*Exercise brief*: Would you transcribe exactly the lines from the one containing "crossed-lines tool icon" to the last line of the data below, both ends included, but none of the pictures?

*Supplied records*:
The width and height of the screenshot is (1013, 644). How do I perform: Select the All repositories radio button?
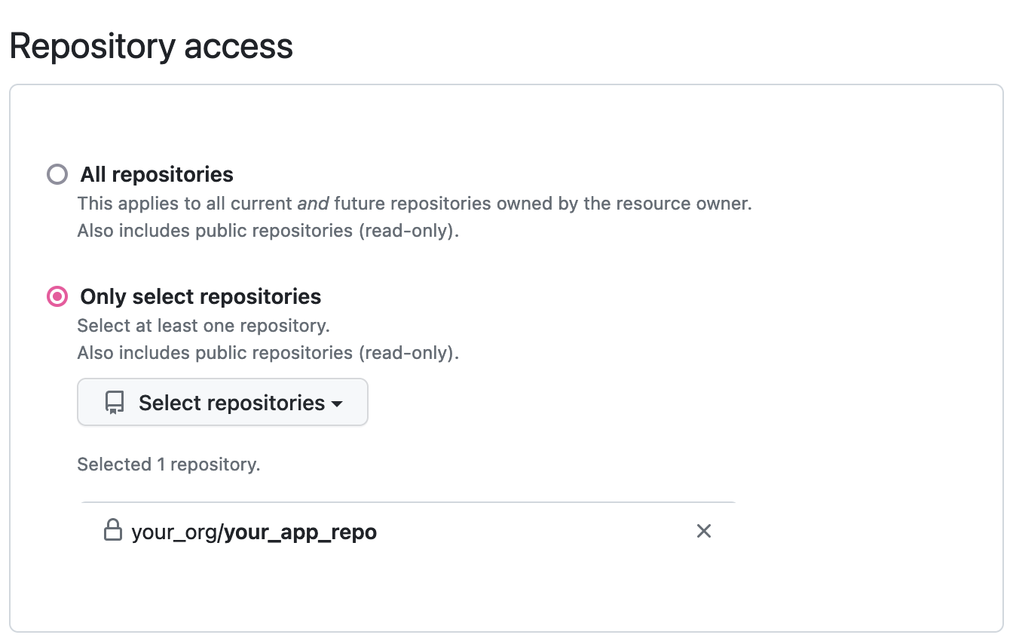[57, 175]
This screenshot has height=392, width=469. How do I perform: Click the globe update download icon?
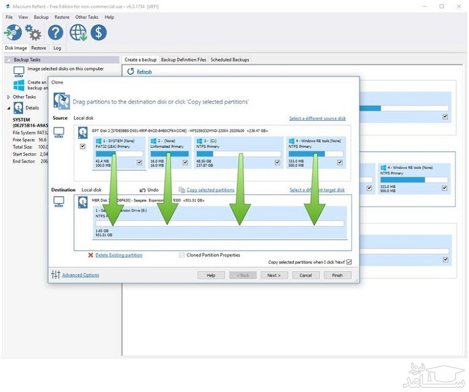78,32
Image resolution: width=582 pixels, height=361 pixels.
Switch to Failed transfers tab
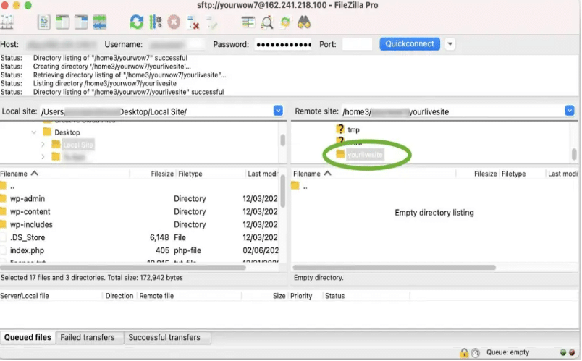(x=88, y=338)

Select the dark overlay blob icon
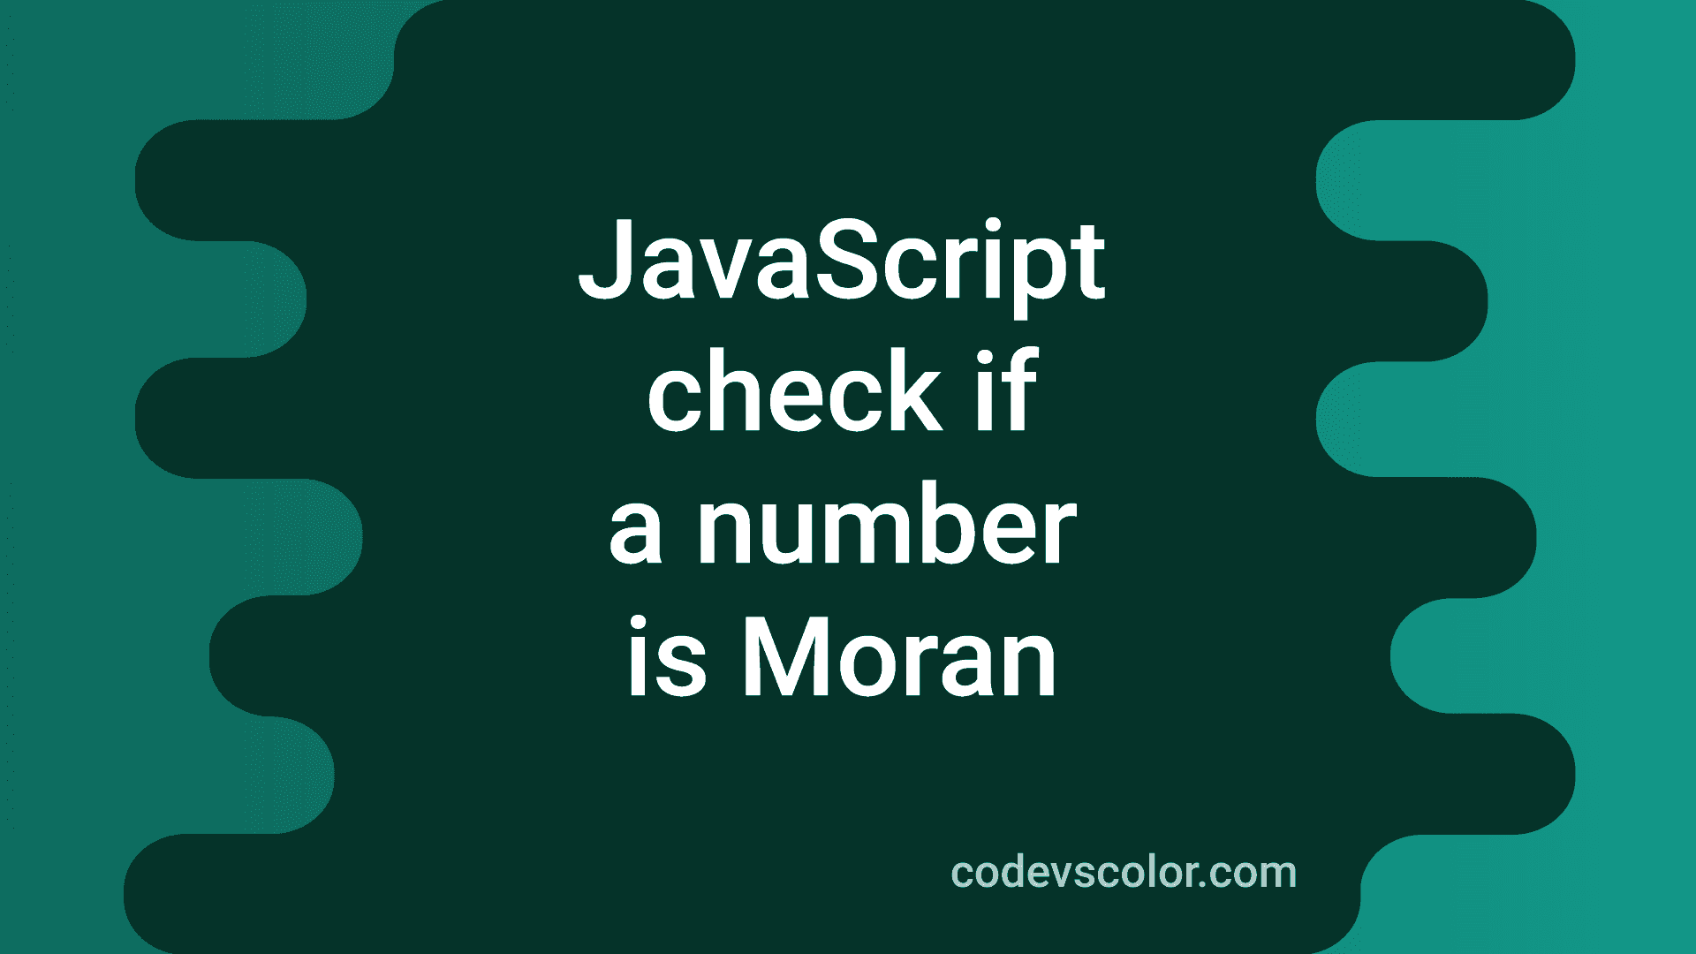tap(848, 478)
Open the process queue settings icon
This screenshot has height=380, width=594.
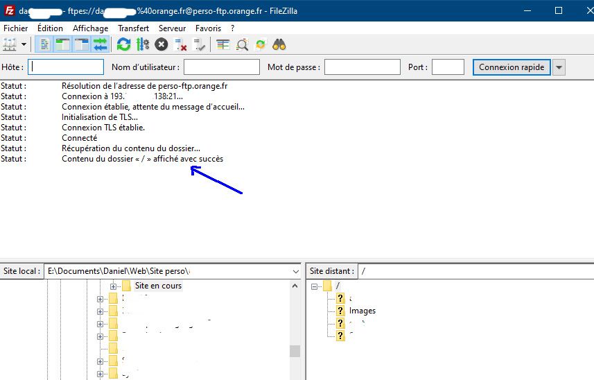tap(142, 44)
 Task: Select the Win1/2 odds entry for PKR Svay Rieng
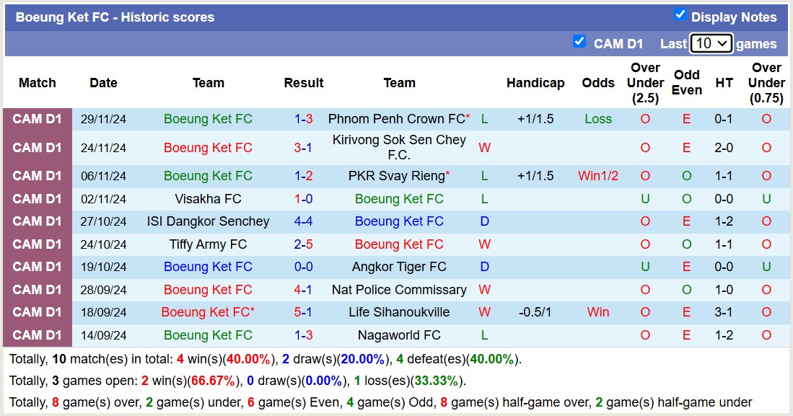tap(598, 175)
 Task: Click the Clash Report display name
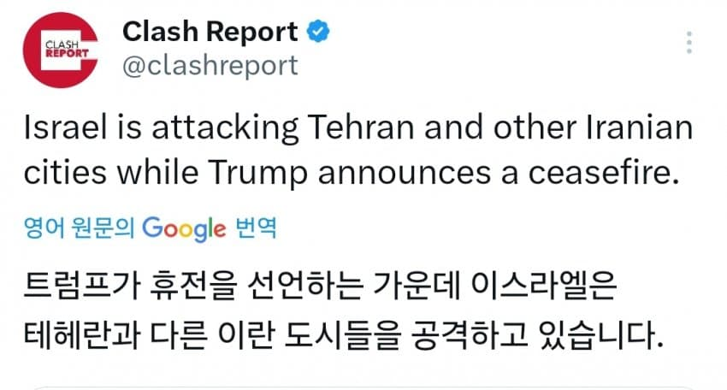point(210,32)
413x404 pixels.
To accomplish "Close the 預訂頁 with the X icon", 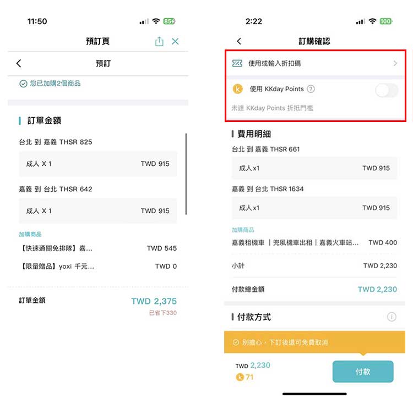I will tap(175, 41).
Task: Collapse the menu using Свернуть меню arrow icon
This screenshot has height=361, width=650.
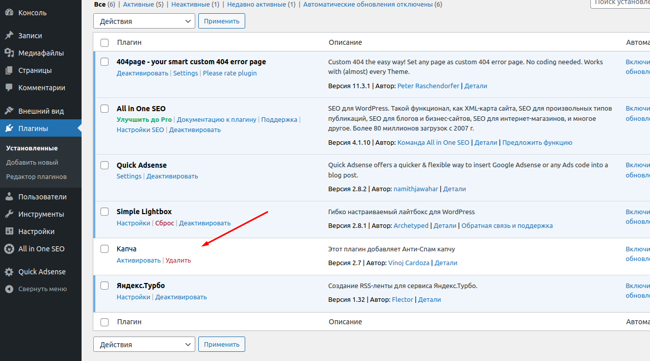Action: [x=9, y=289]
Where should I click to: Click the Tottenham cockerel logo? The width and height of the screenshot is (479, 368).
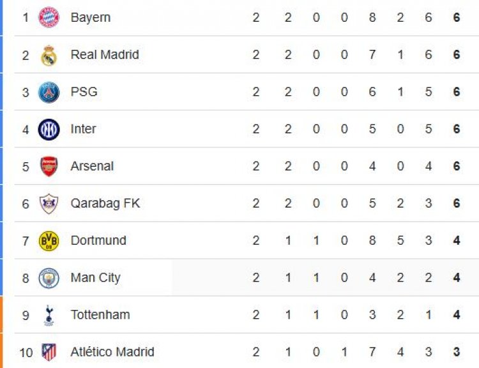tap(49, 315)
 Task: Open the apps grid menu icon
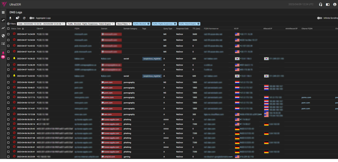(3, 12)
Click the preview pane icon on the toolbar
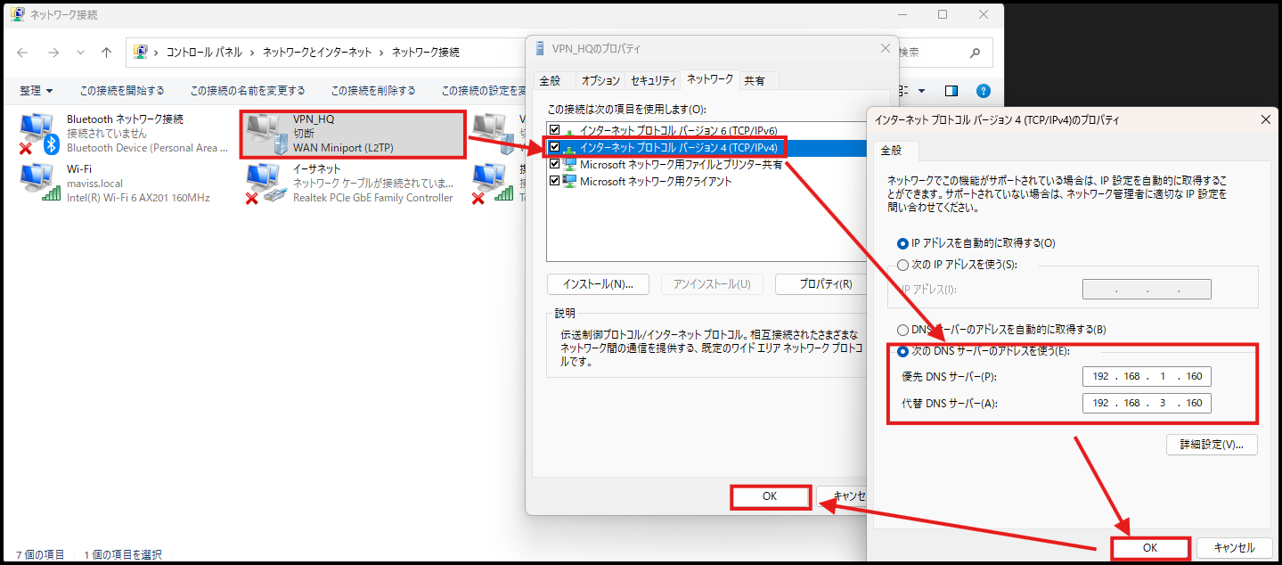Image resolution: width=1282 pixels, height=565 pixels. [950, 90]
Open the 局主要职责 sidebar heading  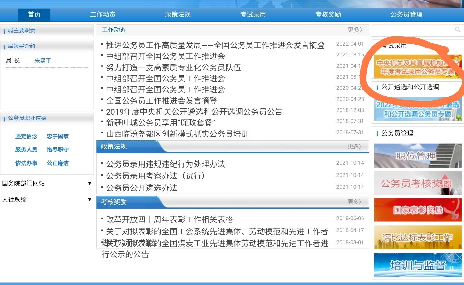pos(22,30)
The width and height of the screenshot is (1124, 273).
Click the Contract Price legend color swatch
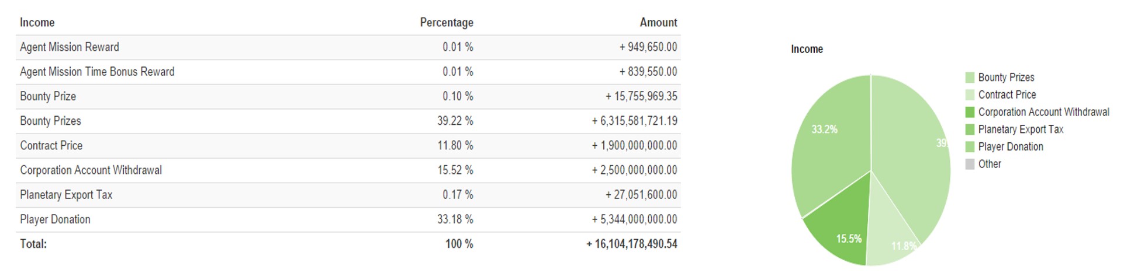click(x=970, y=95)
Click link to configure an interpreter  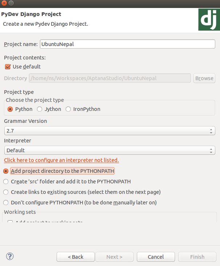point(61,160)
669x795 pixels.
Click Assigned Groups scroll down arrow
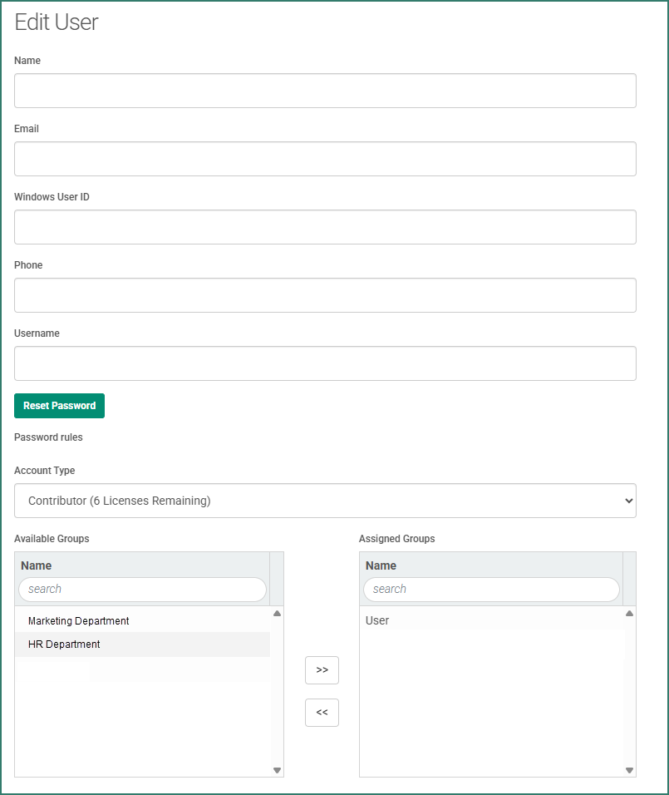click(629, 770)
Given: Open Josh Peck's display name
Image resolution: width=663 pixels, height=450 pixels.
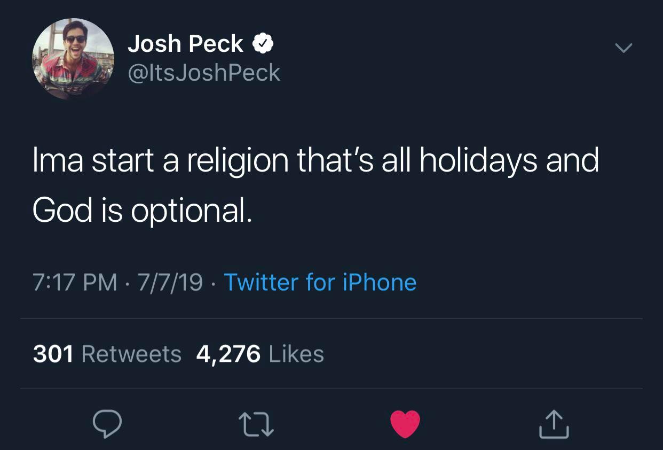Looking at the screenshot, I should (185, 43).
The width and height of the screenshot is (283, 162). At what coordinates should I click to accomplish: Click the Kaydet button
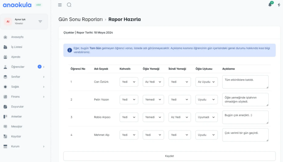(169, 156)
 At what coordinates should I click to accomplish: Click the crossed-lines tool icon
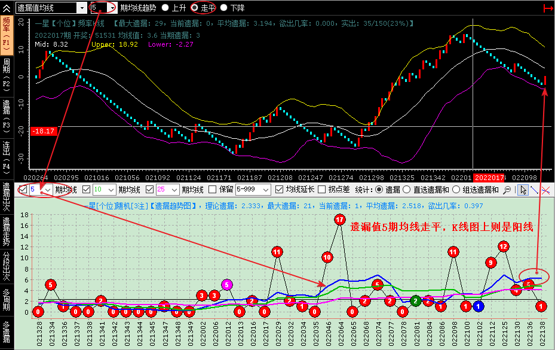(x=546, y=190)
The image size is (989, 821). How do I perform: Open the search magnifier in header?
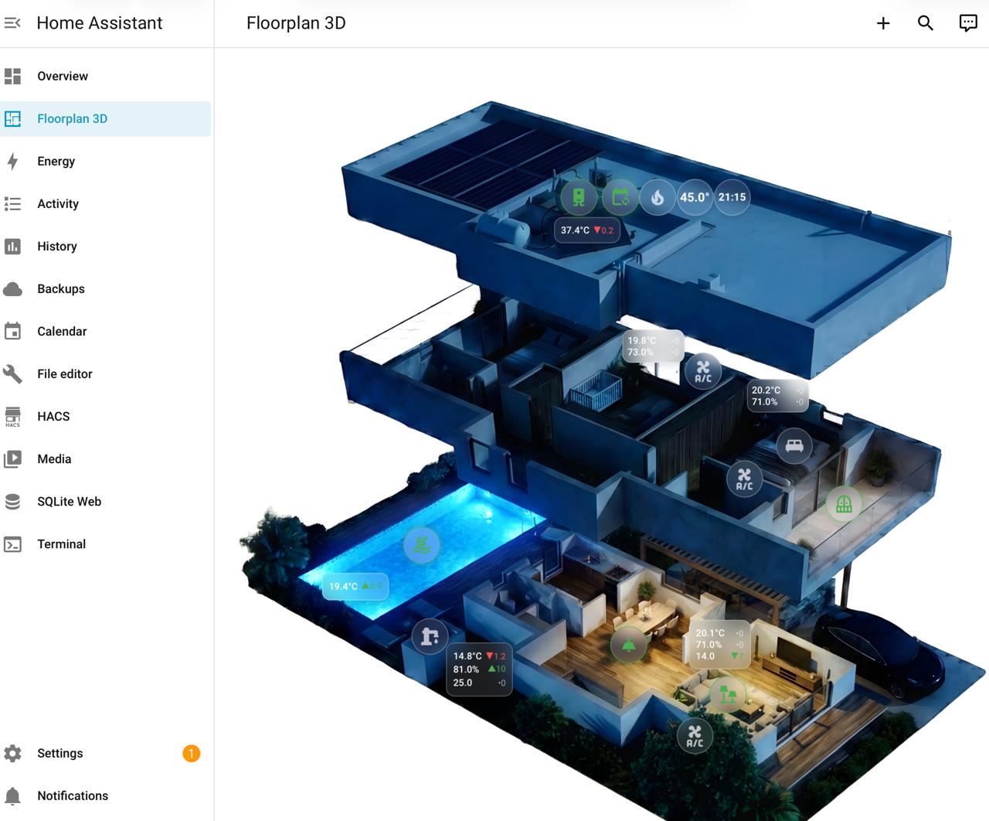[926, 23]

*Solution to this exercise*:
 At what coordinates should I click to accomplish: Click the crossed-lines tool icon
(x=546, y=190)
The image size is (989, 821). How do I perform: Open the search magnifier in header?
[926, 23]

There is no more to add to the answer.